El futuro próximo nos depara un triple compromiso a los profesionales sanitarios: asumir la heterogeneidad de la drogodependencia, diversificar las estrategias terapéuticas y un mayor esfuerzo asistencial y de coordinación.
La heterogeneidad del drogodependiente depende de la sustancia (única o variada), el tipo de consumo y su actitud respecto al consumo de drogas. El mundo de las drogas ilegales va siempre por delante de nuestros conocimientos y obliga a una permanente actualización. Si bien, tradicionalmente, hemos asociado drogodependencia con opiáceos y derivados, ya es realidad, por ejemplo, la presencia de drogas de síntesis cuyo consumo se incrementa dentro de la modificación de las pautas de consumo observado en la última década. Drogas que se asocian a otras sustancias, con el riesgo incrementado de intoxicación aguda, dificultad en su tratamiento, ausencia de antídotos y para las que ya se han evidenciado daños neurotóxicos irrecuperables, desconociéndose su efecto a medio y largo plazo.
Es una obligación la diversificación de opciones terapéuticas en función de las necesidades de salud e inclinación del paciente drogodependiente. Como bien destaca el trabajo comentado, tan legítimas son las actividades de reducción de daños (intercambio de jeringuillas, prescripción de heroína) como los programas de alta exigencia libres de drogas. Se ha llegado a establecer tres grados de intervención en función de la intensidad de exigencia al paciente drogodependiente:
Baja: administrar agonista y control médico.
Media: lo anterior y soporte socioeducativo (talleres y recursos de reinserción económicos y judiciales).

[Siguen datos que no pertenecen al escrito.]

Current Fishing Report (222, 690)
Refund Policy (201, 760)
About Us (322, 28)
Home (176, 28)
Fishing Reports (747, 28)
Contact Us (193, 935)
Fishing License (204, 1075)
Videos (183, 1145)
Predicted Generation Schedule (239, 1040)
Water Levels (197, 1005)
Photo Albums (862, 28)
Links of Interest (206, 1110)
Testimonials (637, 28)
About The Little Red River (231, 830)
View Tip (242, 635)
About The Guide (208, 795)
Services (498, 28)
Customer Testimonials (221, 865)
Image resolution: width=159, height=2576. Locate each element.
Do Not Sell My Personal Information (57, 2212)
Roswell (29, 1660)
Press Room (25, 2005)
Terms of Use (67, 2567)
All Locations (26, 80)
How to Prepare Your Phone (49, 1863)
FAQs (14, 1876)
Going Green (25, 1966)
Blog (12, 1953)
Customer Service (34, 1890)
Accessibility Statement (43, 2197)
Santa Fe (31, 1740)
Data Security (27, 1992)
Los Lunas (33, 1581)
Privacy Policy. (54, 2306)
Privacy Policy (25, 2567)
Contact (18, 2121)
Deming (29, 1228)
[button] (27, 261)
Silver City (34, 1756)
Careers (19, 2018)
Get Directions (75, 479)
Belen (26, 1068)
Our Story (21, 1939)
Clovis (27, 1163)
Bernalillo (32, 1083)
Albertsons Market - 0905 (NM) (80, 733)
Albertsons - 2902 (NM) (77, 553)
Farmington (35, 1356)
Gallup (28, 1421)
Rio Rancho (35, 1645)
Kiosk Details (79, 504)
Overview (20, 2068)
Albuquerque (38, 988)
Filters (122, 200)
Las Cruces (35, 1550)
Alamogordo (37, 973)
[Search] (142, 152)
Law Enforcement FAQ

Alta: lo anterior y soporte psicoterapéutico (terapia educacional y tratamiento psicopatológico). Otra cuestión es valorar la rentabilidad coste/efectividad para cada una de ellas. Es aceptable cualquier opción que produzca mejoras en la salud, mejoras en la situación social del drogodependiente y su familia o mejoras en la cohesión e integración social.
Es imprescindible el incremento del esfuerzo asistencial por parte de los sistemas de salud, y especialmente de atención primaria. Hemos de considerar al drogodependiente como enfermo y también como paciente, susceptible de actuaciones preventivas o tratamiento específico y también como persona que solicita ayuda. Ningún otro usuario se podrá beneficiar más de valores propios del primer nivel asistencial como accesibilidad, integralidad, continuidad y abordaje biopsicosocial. En este caso la implicación del equipo de atención primaria debe ir más allá de lo simbólico.

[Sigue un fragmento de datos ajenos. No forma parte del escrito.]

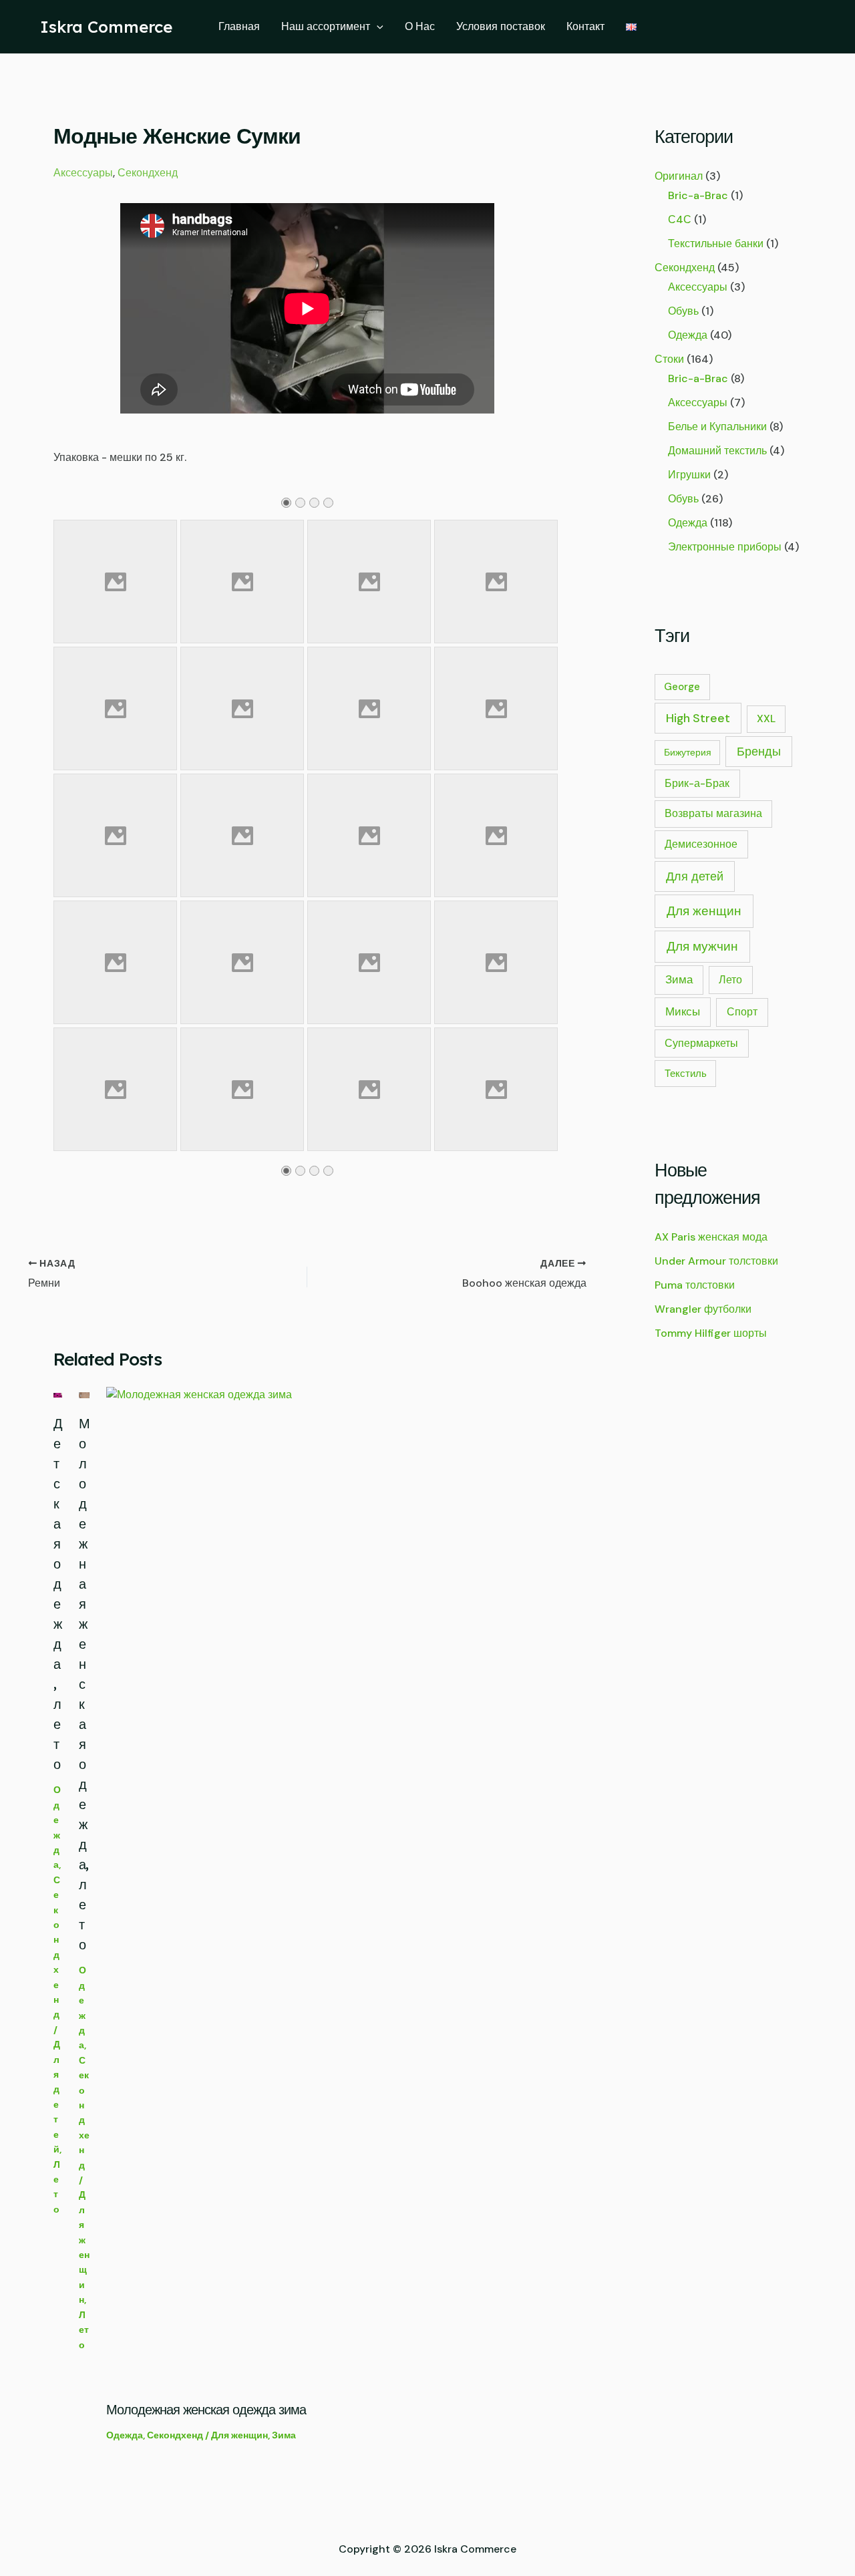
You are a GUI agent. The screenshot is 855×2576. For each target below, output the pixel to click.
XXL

Por supuesto, habrá situaciones en las que no existe un tratamiento adecuado; en estos casos el paciente debe recibir los cuidados que maximicen las posibilidades de mantener su vida y de conseguir que ésta sea de buena calidad. Exactamente igual que cualquier otro paciente con una enfermedad crónica. Esta será la normalización tan deseada y tan al alcance de los autores del trabajo comentado.